Ms. Roberts marched front and center to the kids. “For years, I’ve busted my butt so you two could stay together,” she growled, first sticking her finger in Brad’s face, then Carter’s. She met each of them with a glare that could make plastic flowers wilt. “And this is how you repay me? Burglary?”
“We didn’t actually steal anything,” Carter said. “Well, I guess I did, technically, but then Mr. Croce gave it to me, so in the end—”
Brad clapped his hand over Carter’s mouth. “I’m sorry, Ms. Roberts. This was my fault. It won’t happen again.”
“You’re right it won’t!” Ms. Roberts straightened. A smile snaked its way across her forty-year-old face, crawling through the wrinkles she so often tried to hide. “Because I found a home for the little brat on the other side of the country.” She leaned in close to Brad. He tried not to wince at the stink of cigarettes on her breath. “And I’ve found a place that’ll make something out of your worthless butt. Valley Forge Military Academy. Heard of it?”

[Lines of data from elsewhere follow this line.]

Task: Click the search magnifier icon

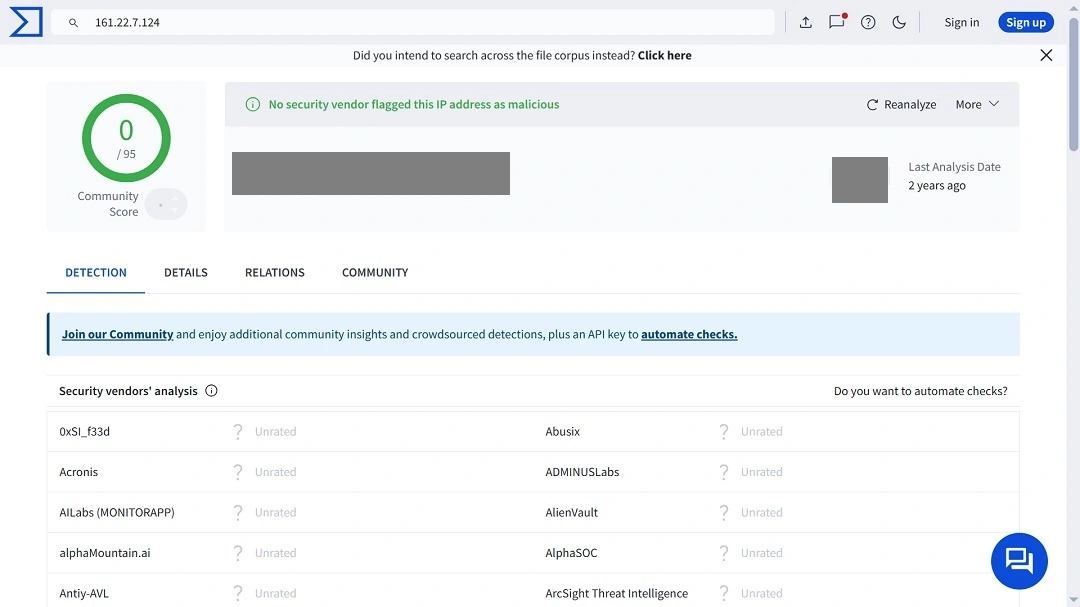Action: [73, 21]
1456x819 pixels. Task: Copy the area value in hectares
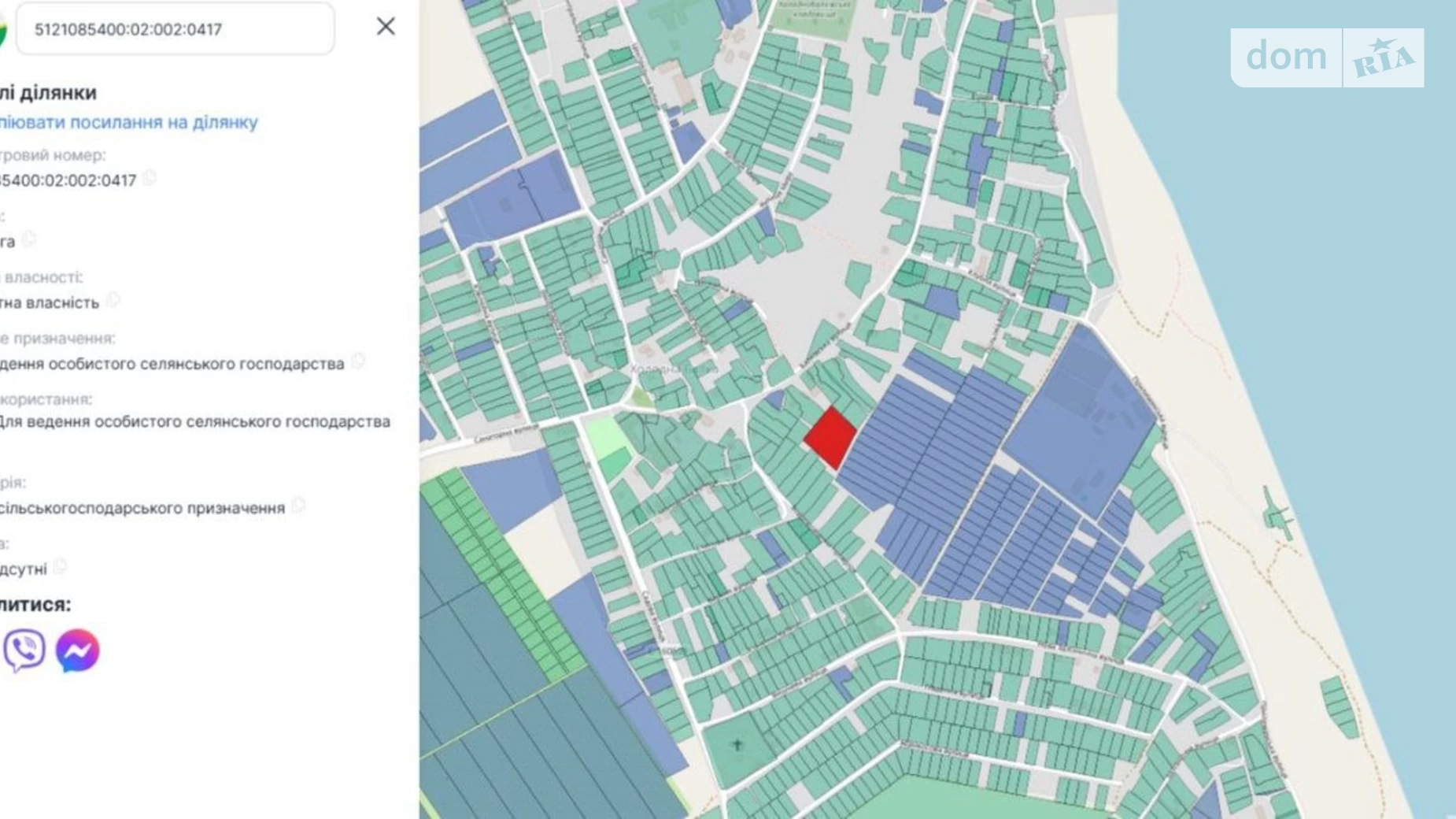29,239
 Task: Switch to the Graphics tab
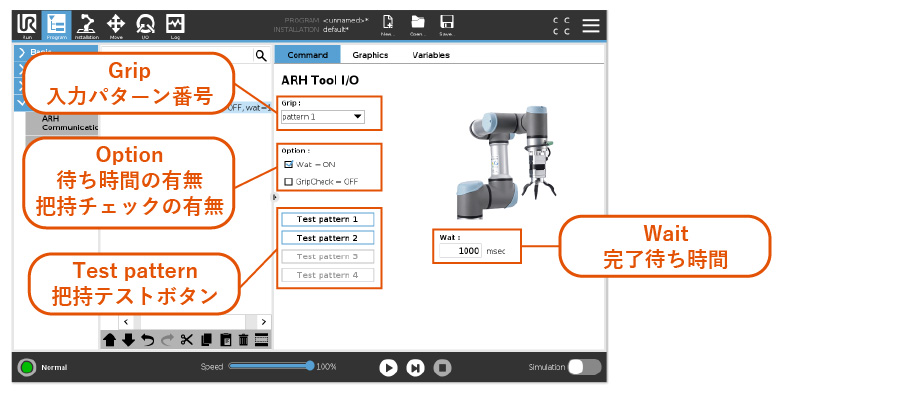(370, 55)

“Mom, you can’t—” Darla began, but was silenced by a fierce look from her mother.
“Oh yes I can, and oh yes I will. I’ll fill you in on your punishment later.”
Ms. Roberts pulled Carter by the wrist toward the van. He felt like a wet blanket being dragged behind her.
The van door slid shut like the iron door of a prison cell. Brad was wrong. Prison would have been better.
3
It was the only room Carter had ever known, the small, barely-bigger-than-a-closet room at the orphanage that he’d shared with his brother for as long as he could remember. Two cots pressed against opposite walls. A small desk between them. He liked to imagine it as his quarters below deck of his pirate schooner. It may have been cramped, but what did that matter when the wide-open sea was just on the opposite side of his wall?